Aquarius (n): the eleventh sign of the Zodiac.

“This is the dawning of the …”

The next part of this lyric from the song in Hair is “…Age of Aquarius.”

I happen to really enjoy that production and the tune, even though I grew up in a religious environment which believed that all astrology was “of the devil.”

Yes. Leave it to Satan to come up with a practice where everything is left to chance and the moving of the stars.

So as a kid, it was difficult to sing the song, share the song or even refer to the song around grownups. They would warn me that I was welcoming in dark demons, which would later infest me with horrible attitudes like failing to pay my electric bill.

It was difficult–because truth is much like water.
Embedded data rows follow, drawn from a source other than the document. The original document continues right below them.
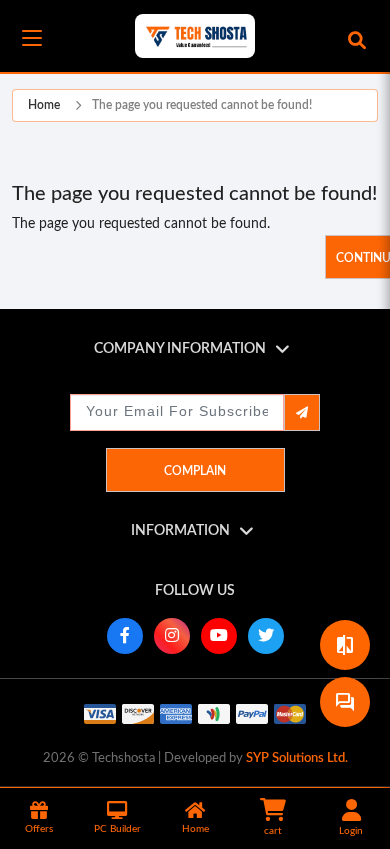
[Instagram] (172, 636)
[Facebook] (125, 636)
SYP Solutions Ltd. (297, 758)
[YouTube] (219, 636)
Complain (195, 471)
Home (44, 105)
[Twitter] (266, 636)
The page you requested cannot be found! (202, 105)
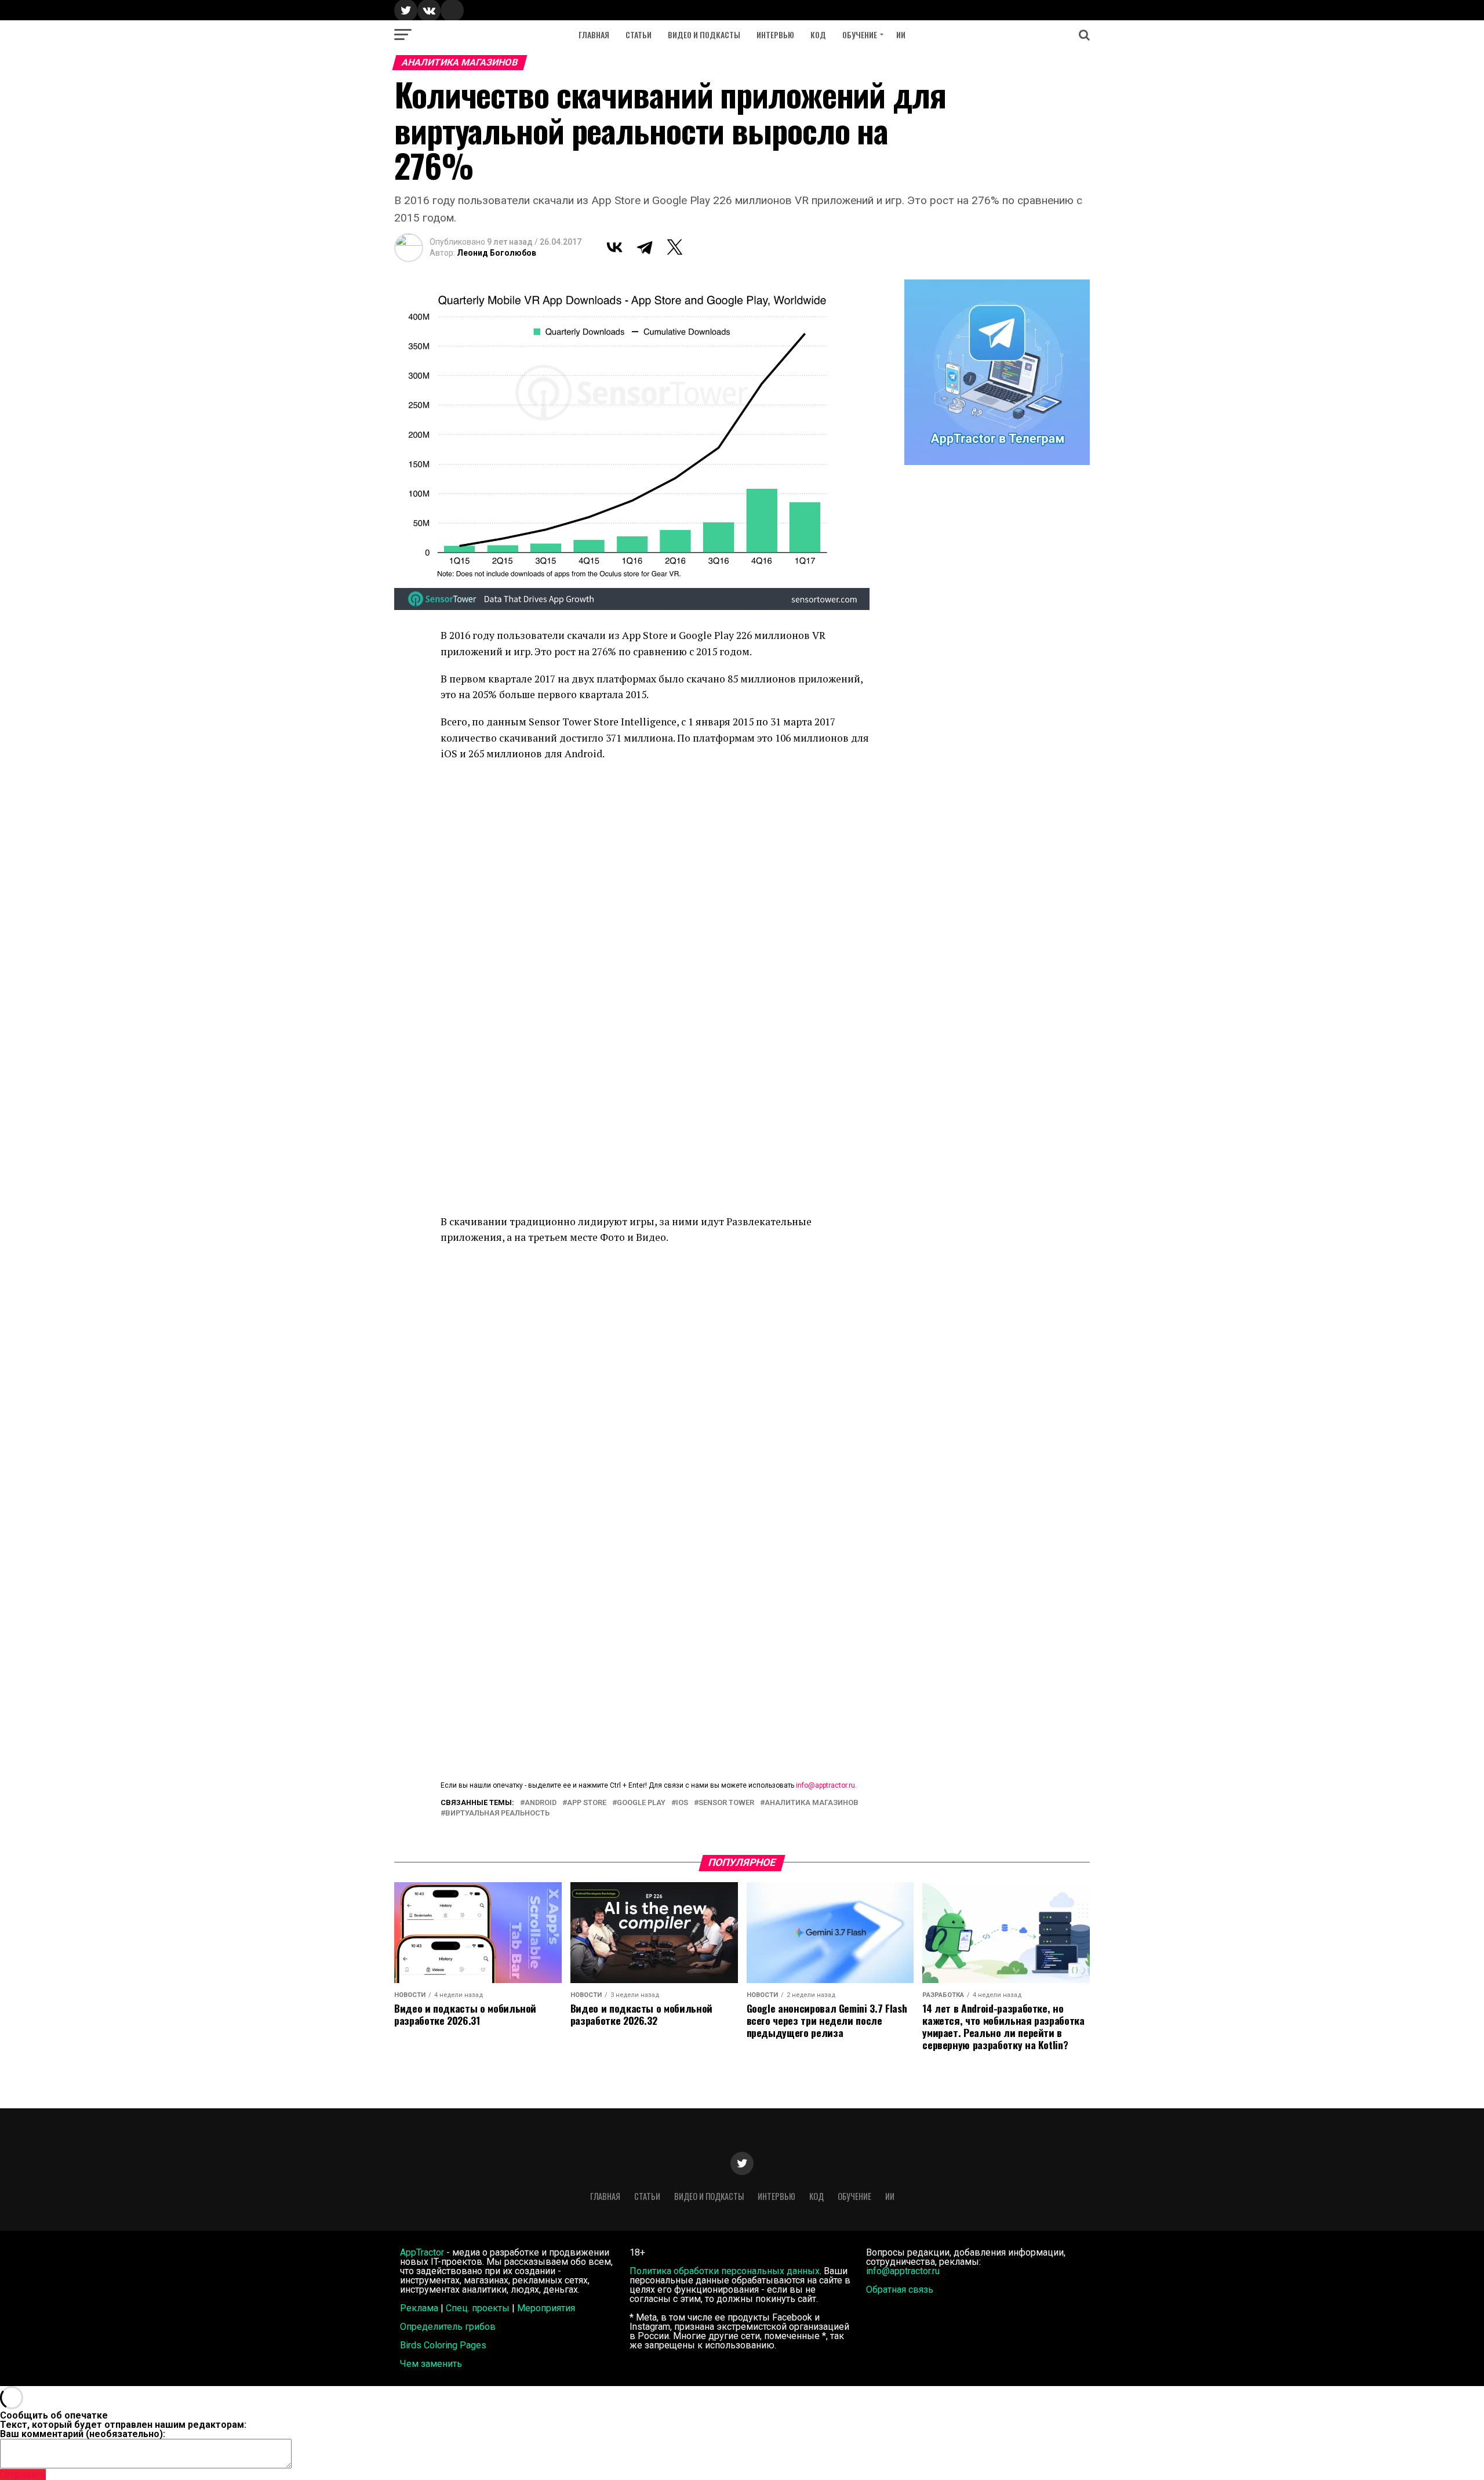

It tends to come from everywhere and surprise us with how similar it is, considering its divergent points of origin.

Some water comes from the mountains through melted snow.

Some from the sky.

Some from wells from deep within the earth.

But pour it in a cup, drink it down and it’s refreshing.

I have to be honest with you–the off-Broadway musical, Hair, did more to enlighten me, generate social consciousness and make me compassionate than any sermon I ever heard in church.

It was raw, a little silly and laced with too much hopefulness.

But without that kind of childlike faith, we all become cynical growling adults. And deep in my heart, I wish there was an Age of Aquarius. I dream of how wonderful it would be if the stars would shift, Jupiter would align with Mars and attitudes would improve.

But I think I’m stuck with the symbolism–or maybe I’m Jupiter and my brother is Mars and the truth of life is still stuck in the closet somewhere … of the seventh house.